## YOUR OBJECTIVE:
Your job with the data below is to output exactly the lines from the one holding "Where should I click to: Select the Lib" down to the one holding "Given: Click the info", both included, and no others.

☆ ☆ ☆ ☆ ☆ ☆ ☆

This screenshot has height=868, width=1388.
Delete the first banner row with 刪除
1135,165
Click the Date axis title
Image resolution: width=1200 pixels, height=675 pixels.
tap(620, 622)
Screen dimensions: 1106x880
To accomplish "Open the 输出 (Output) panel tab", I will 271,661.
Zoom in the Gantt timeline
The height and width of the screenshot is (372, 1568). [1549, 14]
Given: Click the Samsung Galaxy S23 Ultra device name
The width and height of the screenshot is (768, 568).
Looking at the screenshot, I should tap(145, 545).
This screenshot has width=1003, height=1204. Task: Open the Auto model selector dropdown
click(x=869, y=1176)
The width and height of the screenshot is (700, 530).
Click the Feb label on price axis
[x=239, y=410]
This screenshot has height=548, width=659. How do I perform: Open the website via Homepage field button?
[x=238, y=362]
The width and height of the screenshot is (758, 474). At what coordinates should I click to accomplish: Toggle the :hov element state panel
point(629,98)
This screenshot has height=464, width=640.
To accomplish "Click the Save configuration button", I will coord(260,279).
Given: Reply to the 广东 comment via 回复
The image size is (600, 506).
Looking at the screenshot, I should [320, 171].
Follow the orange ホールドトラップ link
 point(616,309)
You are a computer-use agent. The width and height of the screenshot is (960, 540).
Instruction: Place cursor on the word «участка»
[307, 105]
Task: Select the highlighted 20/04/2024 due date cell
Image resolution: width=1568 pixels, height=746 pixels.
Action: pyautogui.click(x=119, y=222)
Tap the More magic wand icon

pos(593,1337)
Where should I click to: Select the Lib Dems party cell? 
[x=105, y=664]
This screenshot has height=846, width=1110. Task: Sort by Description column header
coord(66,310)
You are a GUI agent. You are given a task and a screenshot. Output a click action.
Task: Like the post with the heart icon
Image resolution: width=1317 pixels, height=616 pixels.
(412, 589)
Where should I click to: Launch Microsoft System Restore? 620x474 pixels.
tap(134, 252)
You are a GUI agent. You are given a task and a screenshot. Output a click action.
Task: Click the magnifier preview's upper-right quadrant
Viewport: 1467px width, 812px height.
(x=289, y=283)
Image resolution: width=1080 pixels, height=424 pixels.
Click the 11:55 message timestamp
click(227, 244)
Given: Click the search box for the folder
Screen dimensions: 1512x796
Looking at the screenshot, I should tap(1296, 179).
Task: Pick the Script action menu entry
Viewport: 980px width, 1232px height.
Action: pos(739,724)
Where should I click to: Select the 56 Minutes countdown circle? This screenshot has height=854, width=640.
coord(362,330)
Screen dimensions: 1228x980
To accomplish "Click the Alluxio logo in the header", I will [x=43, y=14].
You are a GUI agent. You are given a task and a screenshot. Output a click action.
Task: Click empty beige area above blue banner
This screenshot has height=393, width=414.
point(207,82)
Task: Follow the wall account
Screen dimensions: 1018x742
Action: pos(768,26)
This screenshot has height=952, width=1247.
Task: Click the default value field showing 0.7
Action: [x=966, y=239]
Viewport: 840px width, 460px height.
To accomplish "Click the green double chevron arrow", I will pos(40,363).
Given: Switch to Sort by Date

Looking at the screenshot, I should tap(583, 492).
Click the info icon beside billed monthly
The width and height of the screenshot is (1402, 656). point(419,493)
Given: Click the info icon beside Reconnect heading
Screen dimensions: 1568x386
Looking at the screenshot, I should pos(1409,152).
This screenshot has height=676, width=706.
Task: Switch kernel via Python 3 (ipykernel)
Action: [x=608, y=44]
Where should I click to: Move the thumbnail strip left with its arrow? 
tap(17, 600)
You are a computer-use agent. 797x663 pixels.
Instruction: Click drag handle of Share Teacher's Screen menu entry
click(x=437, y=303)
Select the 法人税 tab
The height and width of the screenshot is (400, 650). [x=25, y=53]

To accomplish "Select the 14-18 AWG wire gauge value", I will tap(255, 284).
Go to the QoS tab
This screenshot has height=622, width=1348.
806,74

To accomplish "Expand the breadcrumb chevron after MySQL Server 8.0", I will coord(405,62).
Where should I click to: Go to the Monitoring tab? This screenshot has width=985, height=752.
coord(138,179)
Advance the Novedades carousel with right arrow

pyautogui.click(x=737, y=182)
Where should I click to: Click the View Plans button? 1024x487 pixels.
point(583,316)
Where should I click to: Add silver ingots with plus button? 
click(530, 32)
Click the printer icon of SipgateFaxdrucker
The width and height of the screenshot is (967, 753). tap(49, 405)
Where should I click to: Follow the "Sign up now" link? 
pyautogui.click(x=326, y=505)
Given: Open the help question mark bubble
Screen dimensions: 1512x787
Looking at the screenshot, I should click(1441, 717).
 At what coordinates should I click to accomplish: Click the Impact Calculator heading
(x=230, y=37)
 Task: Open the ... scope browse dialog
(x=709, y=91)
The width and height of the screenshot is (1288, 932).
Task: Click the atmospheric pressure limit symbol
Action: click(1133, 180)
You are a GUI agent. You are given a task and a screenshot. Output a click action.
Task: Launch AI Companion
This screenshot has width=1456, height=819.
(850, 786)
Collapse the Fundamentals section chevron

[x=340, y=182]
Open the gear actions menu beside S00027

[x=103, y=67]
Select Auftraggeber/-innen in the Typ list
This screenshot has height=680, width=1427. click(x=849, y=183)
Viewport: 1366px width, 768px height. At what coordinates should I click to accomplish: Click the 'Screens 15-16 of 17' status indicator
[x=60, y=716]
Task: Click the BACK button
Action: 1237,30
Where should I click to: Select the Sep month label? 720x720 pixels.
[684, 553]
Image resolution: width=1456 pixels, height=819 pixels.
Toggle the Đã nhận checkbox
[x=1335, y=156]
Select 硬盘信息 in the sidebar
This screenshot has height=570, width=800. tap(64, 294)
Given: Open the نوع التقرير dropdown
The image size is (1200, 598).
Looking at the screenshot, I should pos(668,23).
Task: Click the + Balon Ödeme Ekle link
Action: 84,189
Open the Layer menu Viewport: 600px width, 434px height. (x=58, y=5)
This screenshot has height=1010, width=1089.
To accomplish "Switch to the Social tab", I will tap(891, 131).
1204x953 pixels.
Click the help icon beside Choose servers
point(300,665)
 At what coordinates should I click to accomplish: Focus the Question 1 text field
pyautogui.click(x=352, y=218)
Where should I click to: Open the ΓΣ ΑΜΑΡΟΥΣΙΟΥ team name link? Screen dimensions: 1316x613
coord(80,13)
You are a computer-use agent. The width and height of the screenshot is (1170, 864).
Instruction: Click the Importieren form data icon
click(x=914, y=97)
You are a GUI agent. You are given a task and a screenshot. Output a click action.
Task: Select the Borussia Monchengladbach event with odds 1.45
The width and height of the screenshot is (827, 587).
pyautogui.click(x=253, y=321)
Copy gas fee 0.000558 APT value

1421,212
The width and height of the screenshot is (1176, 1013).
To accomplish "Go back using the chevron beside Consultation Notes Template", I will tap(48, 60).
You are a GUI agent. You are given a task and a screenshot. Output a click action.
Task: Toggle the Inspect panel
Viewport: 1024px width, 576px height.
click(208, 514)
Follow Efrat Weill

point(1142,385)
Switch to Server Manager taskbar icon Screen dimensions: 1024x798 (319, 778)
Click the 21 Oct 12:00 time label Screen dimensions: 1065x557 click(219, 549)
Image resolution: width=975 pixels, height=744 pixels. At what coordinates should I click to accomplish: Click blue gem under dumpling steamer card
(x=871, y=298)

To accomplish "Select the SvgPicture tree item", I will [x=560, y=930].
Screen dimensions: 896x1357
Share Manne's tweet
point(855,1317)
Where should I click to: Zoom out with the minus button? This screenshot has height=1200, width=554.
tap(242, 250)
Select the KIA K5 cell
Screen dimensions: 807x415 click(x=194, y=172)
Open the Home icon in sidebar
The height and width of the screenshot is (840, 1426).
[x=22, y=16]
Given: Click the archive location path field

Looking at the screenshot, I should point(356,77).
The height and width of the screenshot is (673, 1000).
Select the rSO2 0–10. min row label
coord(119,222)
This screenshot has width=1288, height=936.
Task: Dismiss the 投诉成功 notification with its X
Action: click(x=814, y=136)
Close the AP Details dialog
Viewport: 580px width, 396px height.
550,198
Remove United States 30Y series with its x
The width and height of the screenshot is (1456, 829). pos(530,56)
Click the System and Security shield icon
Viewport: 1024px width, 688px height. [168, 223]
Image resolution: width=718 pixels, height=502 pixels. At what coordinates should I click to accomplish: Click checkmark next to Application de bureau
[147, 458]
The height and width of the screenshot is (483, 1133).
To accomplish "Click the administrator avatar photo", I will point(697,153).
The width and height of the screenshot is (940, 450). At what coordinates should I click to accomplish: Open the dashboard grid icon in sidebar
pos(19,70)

☆ ☆ ☆ ☆ ☆ ☆ ☆

## RESPONSE BOX:
Where should I click to: Select the Lib Dems party cell? 
[x=105, y=664]
This screenshot has height=846, width=1110. Task: Sort by Description column header
coord(66,310)
You are a GUI agent. You are given a task and a screenshot. Output a click action.
Task: Like the post with the heart icon
Image resolution: width=1317 pixels, height=616 pixels.
(412, 589)
Where should I click to: Launch Microsoft System Restore? 620x474 pixels.
tap(134, 252)
You are a GUI agent. You are given a task and a screenshot. Output a click action.
Task: Click the magnifier preview's upper-right quadrant
Viewport: 1467px width, 812px height.
(x=289, y=283)
Image resolution: width=1080 pixels, height=424 pixels.
Click the 11:55 message timestamp
click(227, 244)
Given: Click the search box for the folder
Screen dimensions: 1512x796
Looking at the screenshot, I should tap(1296, 179).
Task: Pick the Script action menu entry
Viewport: 980px width, 1232px height.
Action: pos(739,724)
Where should I click to: Select the 56 Minutes countdown circle? This screenshot has height=854, width=640.
coord(362,330)
Screen dimensions: 1228x980
To accomplish "Click the Alluxio logo in the header", I will [x=43, y=14].
You are a GUI agent. You are given a task and a screenshot. Output a click action.
Task: Click empty beige area above blue banner
This screenshot has height=393, width=414.
point(207,82)
Task: Follow the wall account
Screen dimensions: 1018x742
Action: pos(768,26)
This screenshot has height=952, width=1247.
Task: Click the default value field showing 0.7
Action: [x=966, y=239]
Viewport: 840px width, 460px height.
To accomplish "Click the green double chevron arrow", I will pos(40,363).
Given: Switch to Sort by Date

Looking at the screenshot, I should tap(583, 492).
Click the info icon beside billed monthly
The width and height of the screenshot is (1402, 656). point(419,493)
Given: Click the info icon beside Reconnect heading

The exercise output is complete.